### [EXTRACTED TEXT]
__________________________________________________

A Super Sprint great - Tiggy Wiggy

Martin Stevens reflects on Tiggy Wiggy's Weatherbys Super Sprint success 10 years on.

The Weatherbys Super Sprint might not be a black-type race but its roll of honour features some brilliantly talented horses, from the ‘pocket rocket’ Lyric Fantasy through the speedball Superstar Leo to the popular rags-to-riches filly Mrs Danvers.

This year marks the tenth anniversary of another of the five-furlong dash’s iconic winners: the captivatingly quick Tiggy Wiggy.

It was in July 2014 that the bay filly, trained by Richard Hannon for Potensis Bloodstock, Chris Giles and Merriebelle Stable, blazed a trail under Richard Hughes and bolted up by six lengths at Newbury, stopping the clock in under one minute.

Tiggy Wiggy had already blown away the opposition in a maiden at Kempton, a conditions race at Salisbury and the National Stakes at Sandown, and finished second in the Marygate Stakes at York and Queen Mary Stakes at Royal Ascot.

She rounded off an outstanding season with decisive victories in the Lowther Stakes at York and Cheveley Park Stakes at Newmarket to be crowned joint-champion two-year-old filly in Europe with Prix Marcel Boussac heroine Found.

__________________________________________________

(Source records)
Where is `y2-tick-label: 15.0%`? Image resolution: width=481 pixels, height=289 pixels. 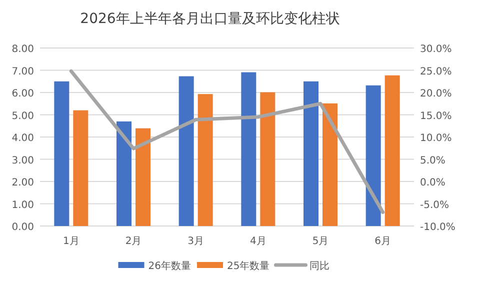
y2-tick-label: 15.0% is located at coordinates (436, 116).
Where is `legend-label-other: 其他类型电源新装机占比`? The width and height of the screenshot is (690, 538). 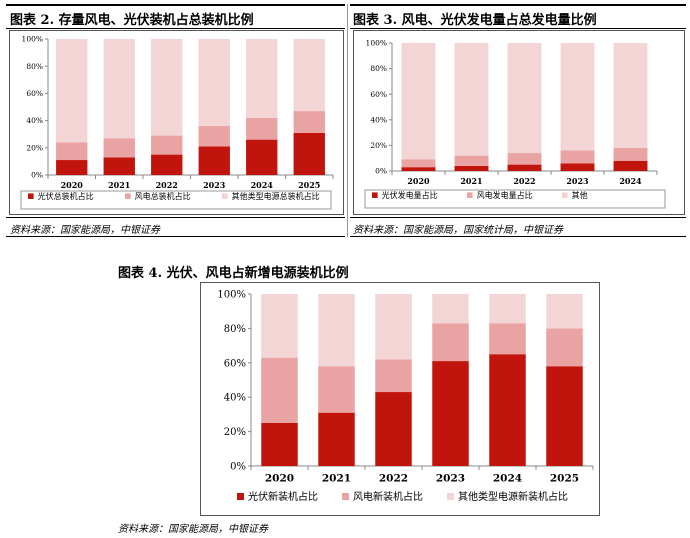 legend-label-other: 其他类型电源新装机占比 is located at coordinates (513, 496).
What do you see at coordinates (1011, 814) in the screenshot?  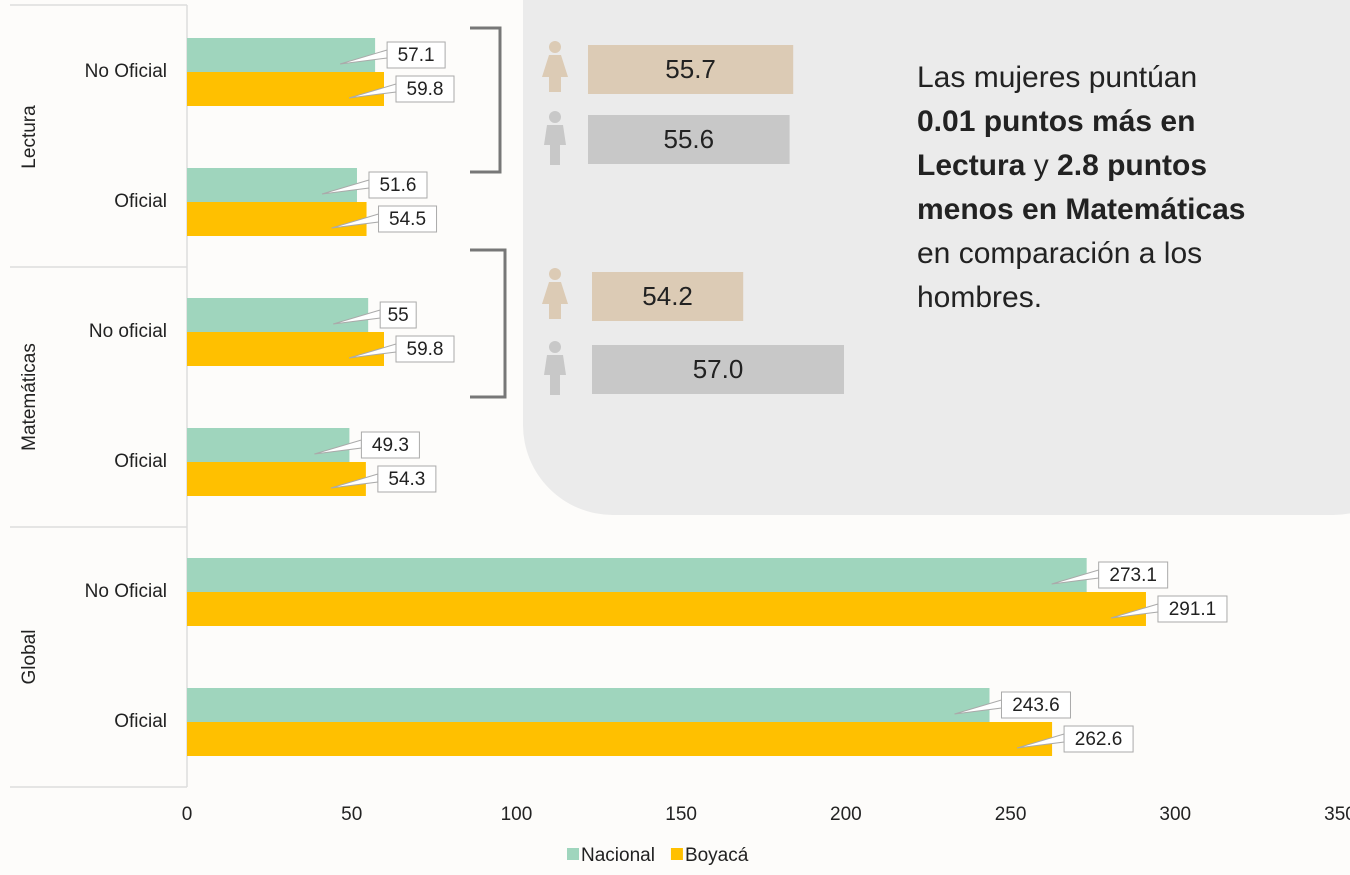 I see `x-tick-label: 250` at bounding box center [1011, 814].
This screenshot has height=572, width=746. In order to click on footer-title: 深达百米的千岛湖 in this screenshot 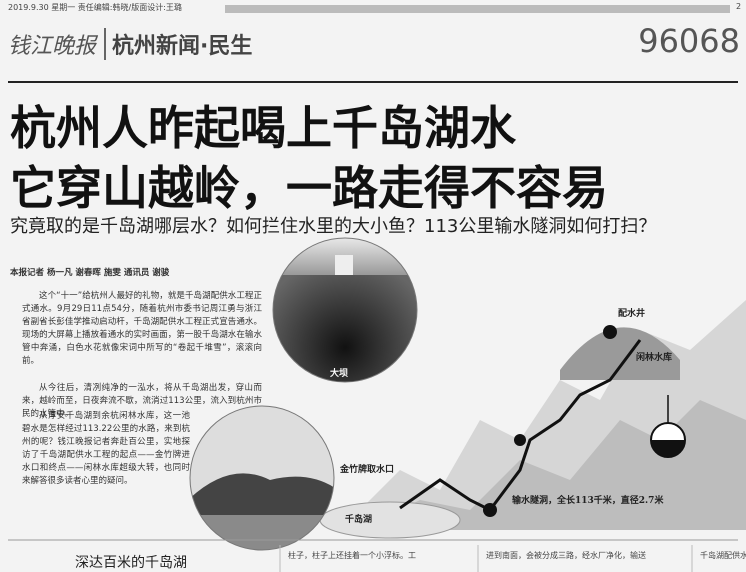, I will do `click(131, 563)`.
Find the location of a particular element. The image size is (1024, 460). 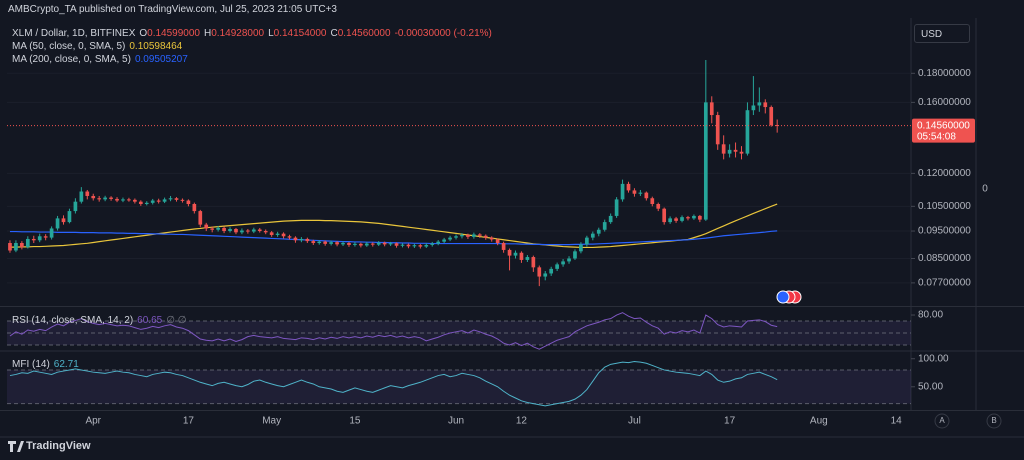

indicator-value: 62.71 is located at coordinates (66, 364).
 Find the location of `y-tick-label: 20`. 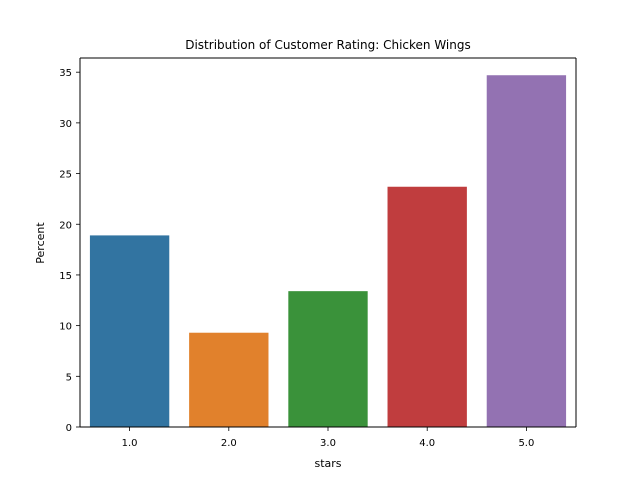

y-tick-label: 20 is located at coordinates (66, 226).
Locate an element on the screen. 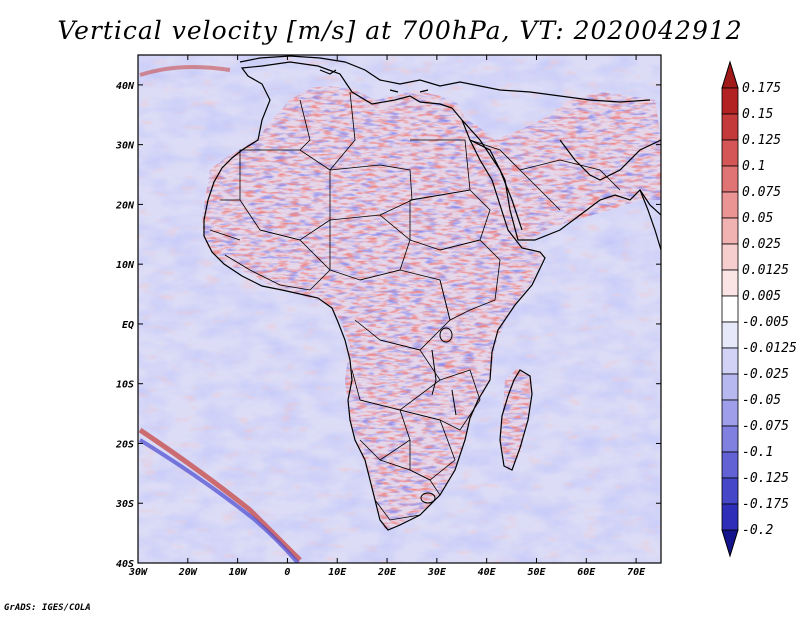 This screenshot has width=800, height=618. lake-tanganyika is located at coordinates (434, 372).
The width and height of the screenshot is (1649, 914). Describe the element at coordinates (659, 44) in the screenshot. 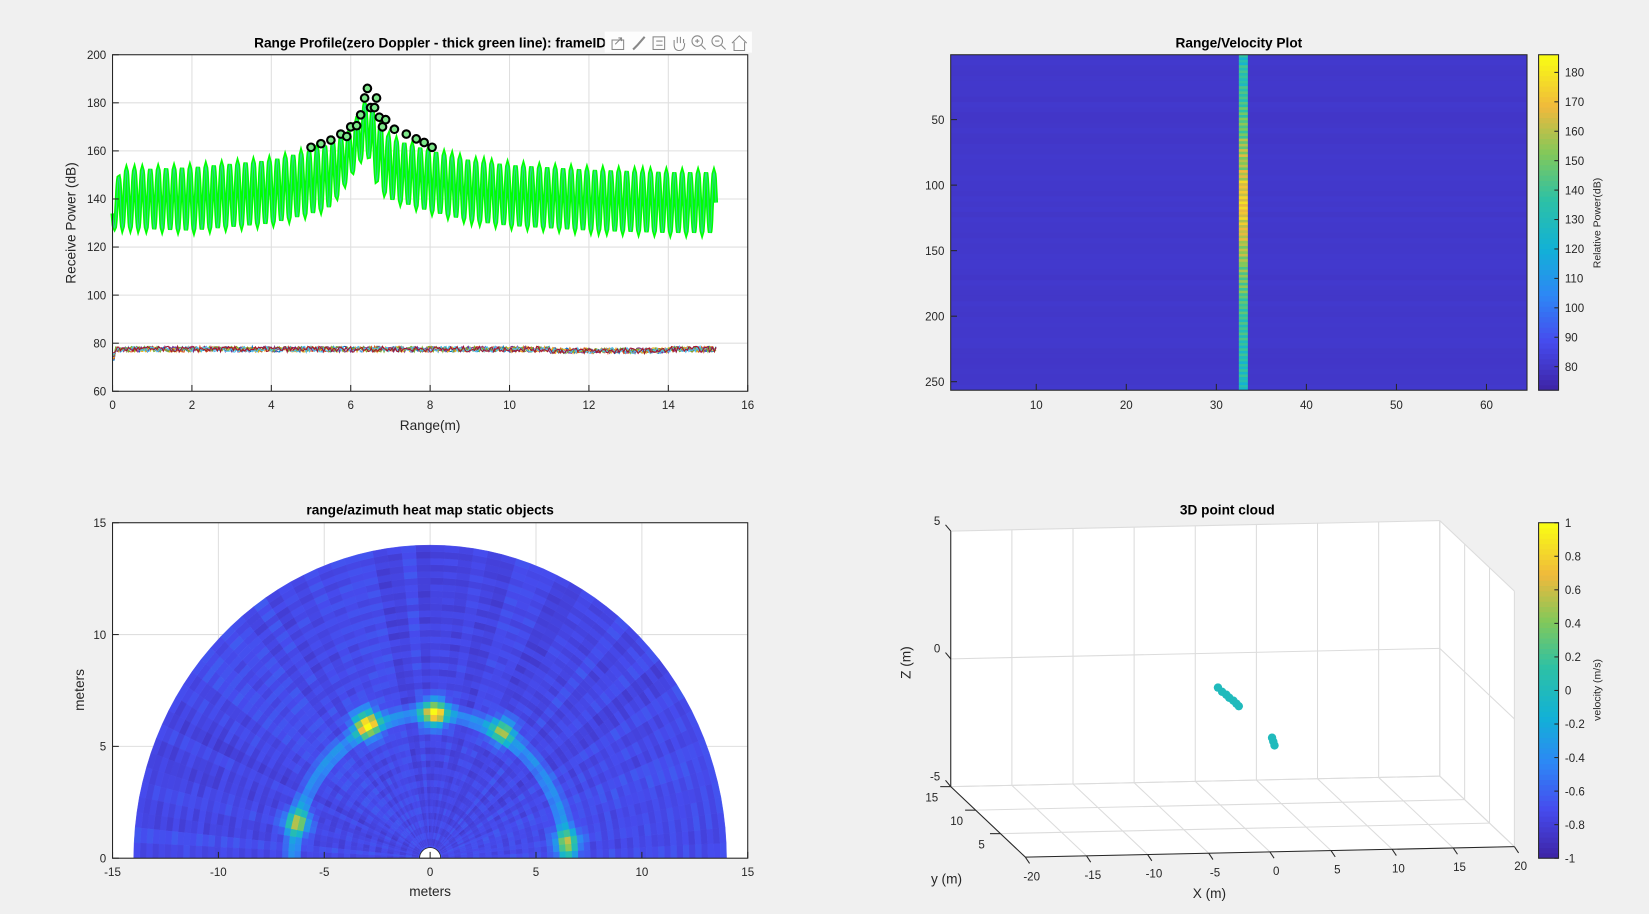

__________________________________________________

### [QUESTIONS ON THE MATERIAL]
a – In the Tiggy Wiggy article, swap "brilliantly" for "remarkably" and write out the passage starting with "A Super Sprint" and going on through "filly Mrs Danvers.".
b – According to the Tiggy Wiggy article, by how many lengths did the filly win at Newbury?

### [SOLUTION LIST]
a –
A Super Sprint great - Tiggy Wiggy

Martin Stevens reflects on Tiggy Wiggy's Weatherbys Super Sprint success 10 years on.

The Weatherbys Super Sprint might not be a black-type race but its roll of honour features some remarkably talented horses, from the ‘pocket rocket’ Lyric Fantasy through the speedball Superstar Leo to the popular rags-to-riches filly Mrs Danvers.

b – Six lengths.